◆ Requirement ◆
Gather every line in the data below that contains the word "Switch". Treat uppercase and lowercase letters as different.

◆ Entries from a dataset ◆
_ _ _ _ _ _ _
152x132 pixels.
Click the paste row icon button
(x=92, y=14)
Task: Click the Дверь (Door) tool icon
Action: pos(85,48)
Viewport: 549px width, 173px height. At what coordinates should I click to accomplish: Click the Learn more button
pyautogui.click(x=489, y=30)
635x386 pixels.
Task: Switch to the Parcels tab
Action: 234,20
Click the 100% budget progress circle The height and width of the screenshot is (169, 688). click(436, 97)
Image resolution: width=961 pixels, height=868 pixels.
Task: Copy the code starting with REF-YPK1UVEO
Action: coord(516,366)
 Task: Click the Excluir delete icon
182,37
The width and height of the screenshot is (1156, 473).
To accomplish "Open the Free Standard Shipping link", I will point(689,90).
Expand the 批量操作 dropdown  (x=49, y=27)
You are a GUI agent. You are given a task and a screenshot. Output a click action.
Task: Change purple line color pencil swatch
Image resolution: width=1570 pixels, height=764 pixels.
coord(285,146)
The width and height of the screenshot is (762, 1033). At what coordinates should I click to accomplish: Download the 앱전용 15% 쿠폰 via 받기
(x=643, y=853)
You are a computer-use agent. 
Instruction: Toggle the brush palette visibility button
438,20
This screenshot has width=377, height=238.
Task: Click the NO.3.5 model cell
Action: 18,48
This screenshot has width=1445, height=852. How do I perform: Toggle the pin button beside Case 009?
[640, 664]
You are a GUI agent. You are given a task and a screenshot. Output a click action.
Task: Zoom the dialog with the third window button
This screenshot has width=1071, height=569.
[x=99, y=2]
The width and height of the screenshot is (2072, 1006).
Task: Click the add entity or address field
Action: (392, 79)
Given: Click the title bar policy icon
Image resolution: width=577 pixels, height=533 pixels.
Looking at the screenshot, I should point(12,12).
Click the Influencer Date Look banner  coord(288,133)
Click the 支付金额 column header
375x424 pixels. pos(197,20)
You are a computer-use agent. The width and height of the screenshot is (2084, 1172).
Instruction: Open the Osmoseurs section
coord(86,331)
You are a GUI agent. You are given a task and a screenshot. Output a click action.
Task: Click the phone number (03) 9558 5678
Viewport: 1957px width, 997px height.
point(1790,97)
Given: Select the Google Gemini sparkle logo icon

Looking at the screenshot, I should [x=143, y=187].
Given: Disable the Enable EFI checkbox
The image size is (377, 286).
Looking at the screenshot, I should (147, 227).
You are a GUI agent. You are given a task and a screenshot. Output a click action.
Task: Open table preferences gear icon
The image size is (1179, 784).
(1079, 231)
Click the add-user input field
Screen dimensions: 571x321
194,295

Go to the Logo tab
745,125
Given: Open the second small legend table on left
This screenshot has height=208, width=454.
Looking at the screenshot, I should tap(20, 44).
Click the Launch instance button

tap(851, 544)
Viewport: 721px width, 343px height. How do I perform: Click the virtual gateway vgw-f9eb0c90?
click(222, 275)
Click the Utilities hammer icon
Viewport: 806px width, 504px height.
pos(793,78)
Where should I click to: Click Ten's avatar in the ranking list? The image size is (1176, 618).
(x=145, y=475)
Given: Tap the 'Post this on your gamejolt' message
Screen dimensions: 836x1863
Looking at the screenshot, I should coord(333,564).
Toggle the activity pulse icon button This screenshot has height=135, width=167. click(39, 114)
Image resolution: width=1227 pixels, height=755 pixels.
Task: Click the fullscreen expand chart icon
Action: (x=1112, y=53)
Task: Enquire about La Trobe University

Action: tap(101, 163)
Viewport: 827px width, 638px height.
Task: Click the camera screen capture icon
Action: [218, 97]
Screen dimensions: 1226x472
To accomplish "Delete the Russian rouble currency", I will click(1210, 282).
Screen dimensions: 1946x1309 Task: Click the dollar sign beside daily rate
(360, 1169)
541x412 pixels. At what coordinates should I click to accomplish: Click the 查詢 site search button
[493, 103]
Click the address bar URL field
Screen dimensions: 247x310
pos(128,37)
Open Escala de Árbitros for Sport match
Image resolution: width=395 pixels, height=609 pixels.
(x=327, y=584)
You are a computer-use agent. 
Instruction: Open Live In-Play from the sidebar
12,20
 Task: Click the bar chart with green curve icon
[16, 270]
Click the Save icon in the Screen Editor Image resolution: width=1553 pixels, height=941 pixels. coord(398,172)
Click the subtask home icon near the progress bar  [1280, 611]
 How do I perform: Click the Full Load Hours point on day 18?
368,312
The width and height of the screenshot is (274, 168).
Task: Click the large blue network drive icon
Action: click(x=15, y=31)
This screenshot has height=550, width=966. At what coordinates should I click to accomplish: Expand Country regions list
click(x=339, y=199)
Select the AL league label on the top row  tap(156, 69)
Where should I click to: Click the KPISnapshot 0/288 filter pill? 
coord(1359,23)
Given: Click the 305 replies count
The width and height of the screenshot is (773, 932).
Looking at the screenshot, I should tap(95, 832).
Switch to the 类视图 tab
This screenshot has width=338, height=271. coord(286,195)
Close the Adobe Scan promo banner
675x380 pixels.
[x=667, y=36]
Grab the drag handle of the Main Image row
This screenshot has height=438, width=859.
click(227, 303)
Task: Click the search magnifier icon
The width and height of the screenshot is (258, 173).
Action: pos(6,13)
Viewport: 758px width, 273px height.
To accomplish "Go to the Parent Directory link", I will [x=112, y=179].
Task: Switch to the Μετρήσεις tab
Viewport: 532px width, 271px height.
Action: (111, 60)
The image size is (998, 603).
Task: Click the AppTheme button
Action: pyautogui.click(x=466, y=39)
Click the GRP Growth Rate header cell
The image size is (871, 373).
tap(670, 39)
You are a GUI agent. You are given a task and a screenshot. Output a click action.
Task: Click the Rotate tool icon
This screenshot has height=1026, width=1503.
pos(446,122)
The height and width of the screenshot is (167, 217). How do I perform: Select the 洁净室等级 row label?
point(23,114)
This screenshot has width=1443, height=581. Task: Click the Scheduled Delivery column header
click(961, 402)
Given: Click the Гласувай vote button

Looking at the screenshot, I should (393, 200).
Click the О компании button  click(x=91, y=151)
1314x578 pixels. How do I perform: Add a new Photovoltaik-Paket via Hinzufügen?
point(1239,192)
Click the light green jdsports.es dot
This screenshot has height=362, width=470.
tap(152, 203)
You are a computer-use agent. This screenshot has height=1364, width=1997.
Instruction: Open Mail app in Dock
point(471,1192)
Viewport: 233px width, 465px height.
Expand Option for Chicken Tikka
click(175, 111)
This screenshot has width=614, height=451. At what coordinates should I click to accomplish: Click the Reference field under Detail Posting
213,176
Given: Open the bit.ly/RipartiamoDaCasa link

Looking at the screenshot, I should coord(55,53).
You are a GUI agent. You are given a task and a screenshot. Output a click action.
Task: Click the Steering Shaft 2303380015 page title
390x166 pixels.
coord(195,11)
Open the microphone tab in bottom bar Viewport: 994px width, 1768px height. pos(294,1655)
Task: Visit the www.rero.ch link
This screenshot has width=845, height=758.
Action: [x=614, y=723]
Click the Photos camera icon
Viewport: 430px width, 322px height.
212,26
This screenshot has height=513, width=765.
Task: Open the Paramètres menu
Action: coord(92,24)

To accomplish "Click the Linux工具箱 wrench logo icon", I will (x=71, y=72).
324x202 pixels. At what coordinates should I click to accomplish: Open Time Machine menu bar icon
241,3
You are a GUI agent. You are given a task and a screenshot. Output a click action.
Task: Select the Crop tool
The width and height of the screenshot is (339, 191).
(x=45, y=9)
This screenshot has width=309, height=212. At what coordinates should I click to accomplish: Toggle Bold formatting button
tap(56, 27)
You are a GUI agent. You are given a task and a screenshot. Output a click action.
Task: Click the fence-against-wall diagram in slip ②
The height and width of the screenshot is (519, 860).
_ _ _ _ _ _ _
◆ Output ◆
Task: Switch to the Parcels tab
Switch to the 类视图 tab
Task: Switch to the Μετρήσεις tab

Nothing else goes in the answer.